The article largely concerns the work of the Alliance for a Green Revolution in Africa (AGRA). AGRA aims to improve yields through seed development, soil health betterment and market improvements. Their website describes the main program areas thus:
“We focus on a set of programs that constitute a comprehensive and integrated approach to the transformation of African agriculture for smallholder farmers:
- Policy Program engages national governments and donors to establish an enabling environment for achieving a Green /revolution in Africa.
- The Seeds Programme (Programme on African Seed Systems- PASS) addresses capacity development, agro-ecology based crop breeding, the development of a vibrant, competitive African seed sector, and the widespread commercialization of appropriate and well adapted improved crop varieties through village-level agro-dealers.
- The Soil Health Program focuses on a rapid dissemination of locally adapted and environmentally sound integrated soil fertility management technologies.
- The Markets Access Program promotes efficient and profitable output markets to assure higher returns to technology investments by farmers.

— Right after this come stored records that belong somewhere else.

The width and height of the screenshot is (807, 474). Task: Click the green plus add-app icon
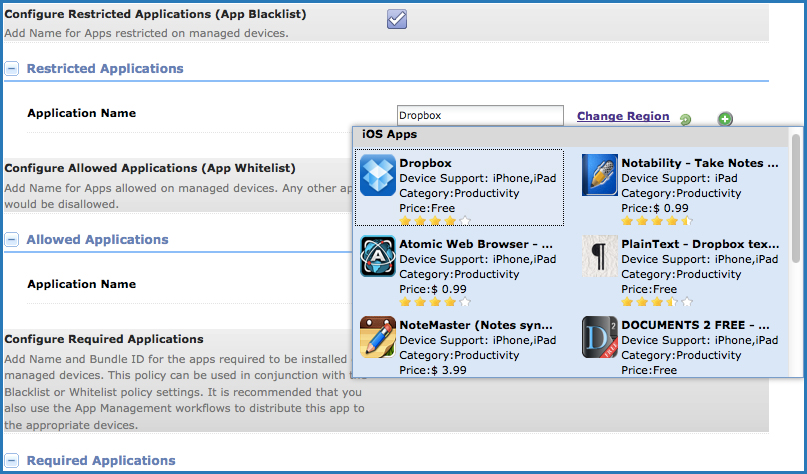point(725,119)
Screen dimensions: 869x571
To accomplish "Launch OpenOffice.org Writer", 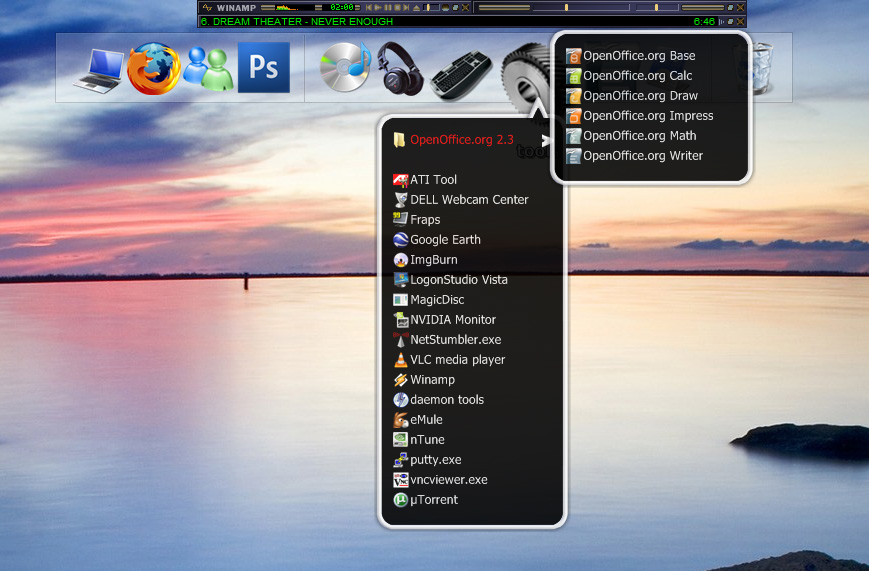I will point(642,156).
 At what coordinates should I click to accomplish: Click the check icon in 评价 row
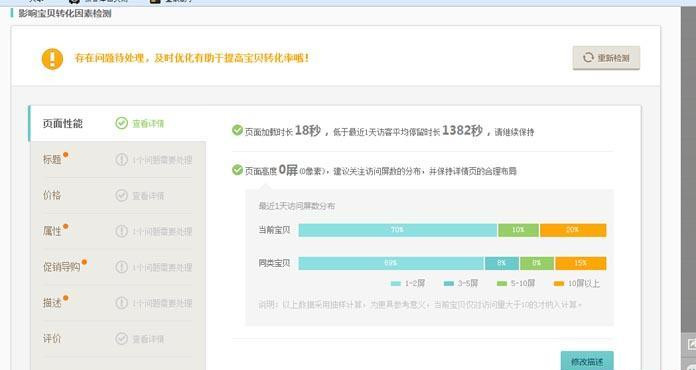tap(122, 339)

This will be achieved by lowering transaction costs, reducing risks, improving market information systems, and enhancing value addition through processing.
- New efforts on Extension, Water, and Youth Program are being developed.

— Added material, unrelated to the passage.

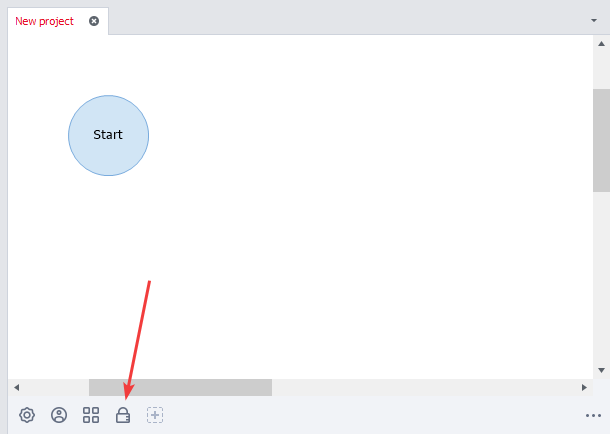Click the dashed add-area plus icon

[155, 415]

AGRA currently supports nearly 100 programs and partnerships in 13 African countries: Burkina Faso, Ethiopia, Ghana, Kenya, Malawi, Mali, Mozambique, Niger, Nigeria, Rwanda, Tanzania, Uganda and Zambia. We are exploring program possibilities in Sierra Leone, Liberia, South Sudan, and Madagascar”.
It will be really interesting to follow the progress of AGRA. AGRA it appears differs from other programs by promoting both grass roots engagement and policy support from governments. Furthermore, the integrated, almost systems approach, address a range of issues rather than focussing solely on one issue. What is the good of improved irrigation for example, if excess produce cannot be delivered to markets or storage/distribution centres?
Related reading can be found here:
The issue of whether [African] nations should produce food crops to provide self sufficiency is interesting and complex, and should be saved for another day. At the moment AGRA is trying to elevate populations from starvation and then poverty. The next step may be commercialisaton, who knows?